Ahmet Uluçay'ın anısına...
Işıklar sönüyor, iki film birbirine karışıyor.
Sıcağın sessizliğinde bir kasabadayız; kavurucu yazın iş saatleri yalnızlığında sokaklarda... Köşe başında; esnaf bezginliğinde karpuzcuyla, karpuz kabuğundan gemi yapma hevesinde çırağı... Siyah saçları zülfünde bir kız: henüz görmedik... Berbere teslim edilmiş, kendini beğendirme saçlarının telaşında çocuk; cebinde sevgiliye aynası ve tarağı ile...
Şimdi; akıp giden ağaçlara ve zamana yolcu bir tren kompartımanında, eski kenti kaydedecek bir kamera dağlardan yol bulup akan kışın ırmaklarını izliyor.
Çocuk, karpuz kabuğunda yürüyor, hapsolmuş aşkın ilan edilmemiş yüküyle; uzak fotoğraf kareleri gibi sessiz!.. Bir arkadaş; söylenmemişi, söylenemeyeni kusma niyetine telaşlı; gemileri ortak!..

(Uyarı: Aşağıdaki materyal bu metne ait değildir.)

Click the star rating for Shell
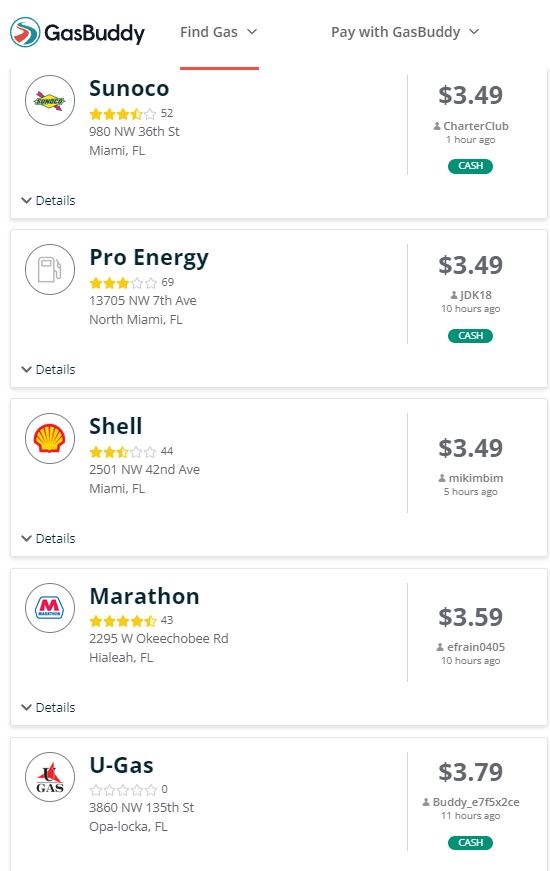 (x=123, y=452)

Ön kompartımanda; meraklı yanakları al al, utangaç gülüşlü çocuklar...
Saçları kırık aynada ıslanıp siyah saçlı kıza şekillenmiş çocuk, ortağı ve diğer ortağı -ki sevdasını göremedi diye karpuz kabuğundan perdede, hayallerine kıyamayıp hayallere kıydı, deliydi! Gizlerinin telaşında, yalanların siperindeler...
Bir istasyondayız... Bir kadın bindi; badem gözlü, elinde pazar yeri gofretleri...

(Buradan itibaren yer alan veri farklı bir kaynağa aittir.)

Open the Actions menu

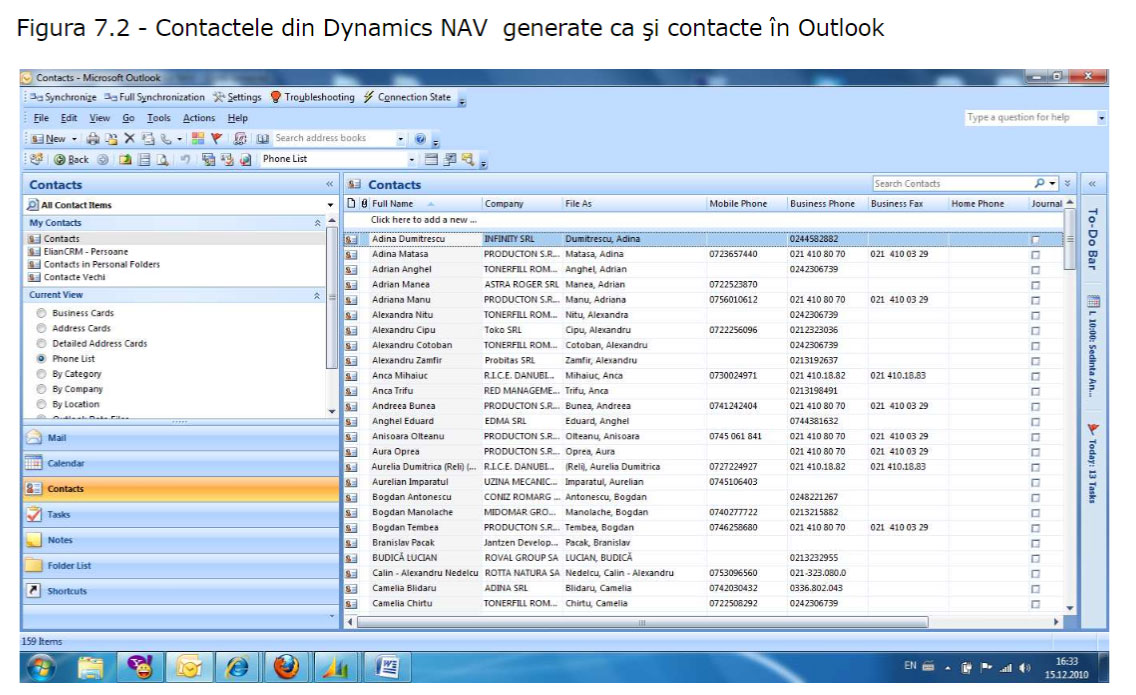click(198, 118)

Çocuk: Sıcağın duvar dibinde,elinde çay... Siyah saçlı kız göz ucunda... Kızsa, derinlerin kabulünde bir reddedişle beğenmezlikte... Pencereye saklanmış bir bakışın tülünde teneke saksıda pembe çiçekler...
Şiirin hareket memuru: Ki az önce gişede biletçiydi, ondan önce müdür odasında istasyon müdürü... Şimdi, kırmızı yeşil tabelasıyla başında lacivert şapkası, uğurlar olsuna çalacak düdüğü ve yalnızlaşacak az sonraya... Oysa, akşam memurlarını çağırmıştı yalnızlığa!.. Geç vakitte sığıvermişlerdi bir odaya tek kişilik bir kalabalıkla...

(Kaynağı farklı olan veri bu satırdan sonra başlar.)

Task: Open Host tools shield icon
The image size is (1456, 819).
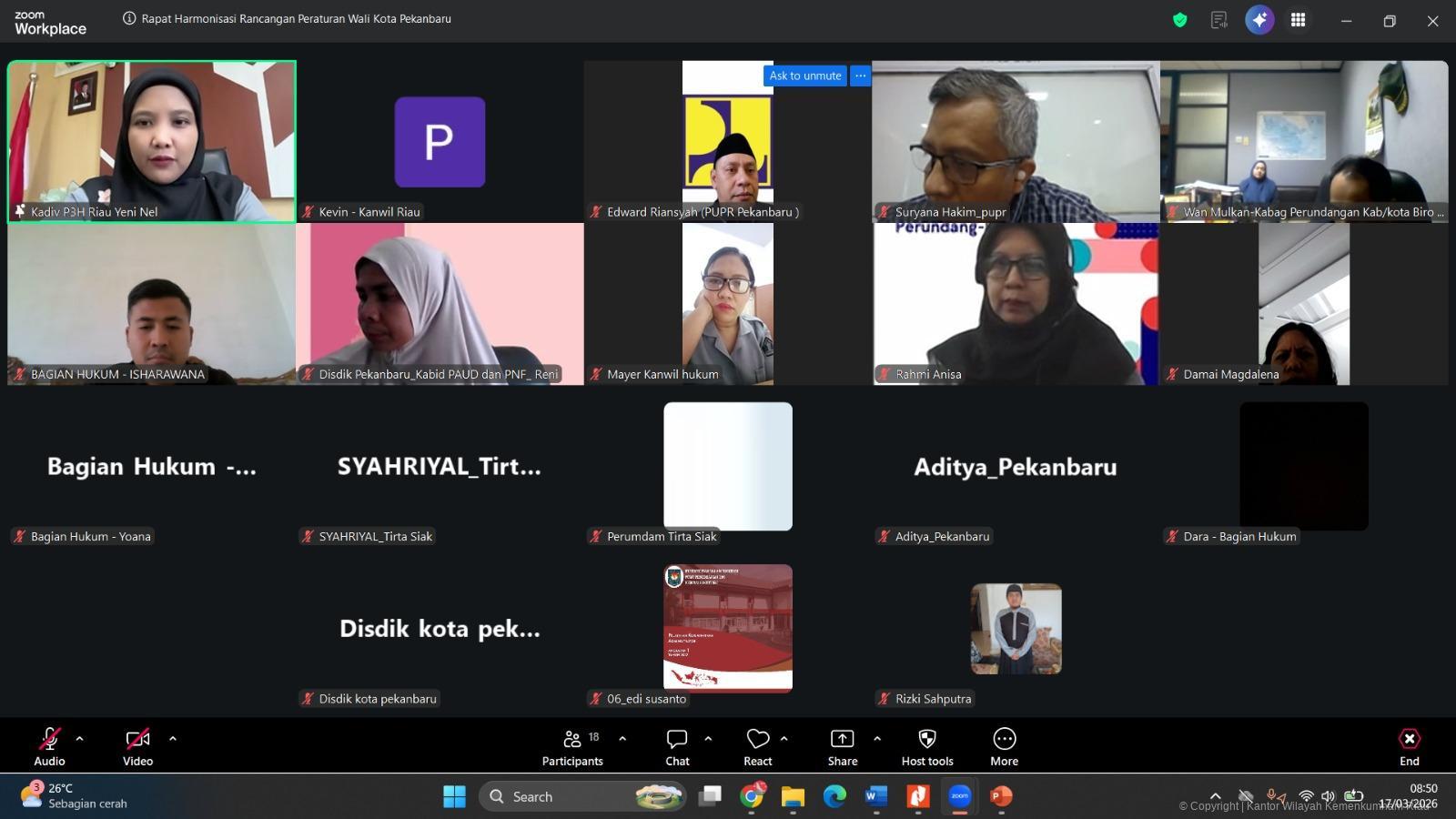Action: [926, 747]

'Yürüsene be adam, hadi yürü' öfkesinde saniyede yirmidört kareye dönüyor kollarımız...
Dışarıda esen rüzgara uzatamadan kafamızı, o treni yalayıp geçiyor sürekli; serinini camlardan koridora bırakarak... Karşı yamaçta bir adam takılıyor kayıda, belli ki telaşları çocuklarına... İstasyonda binen kadının çantasında çarşının ekmek kokusu... Karanlığın mumunda makinenin hayali... Dışarıda mayıs dirilişi, rayların kenarında öbekler, beyaz yakalı köy yüzlü maviler... Senaryolar yazıyoruz karpuz kabuğuna !..
Ön gruptan bir çocuk çekingen bir hevesle soruyor, ''TRT'den misiniz?'' Bir ön yargının anlık ele geçirmesi sonraya pişman bir cevap veriyor; ardında utanmanın sevecenliğini yeşerterek...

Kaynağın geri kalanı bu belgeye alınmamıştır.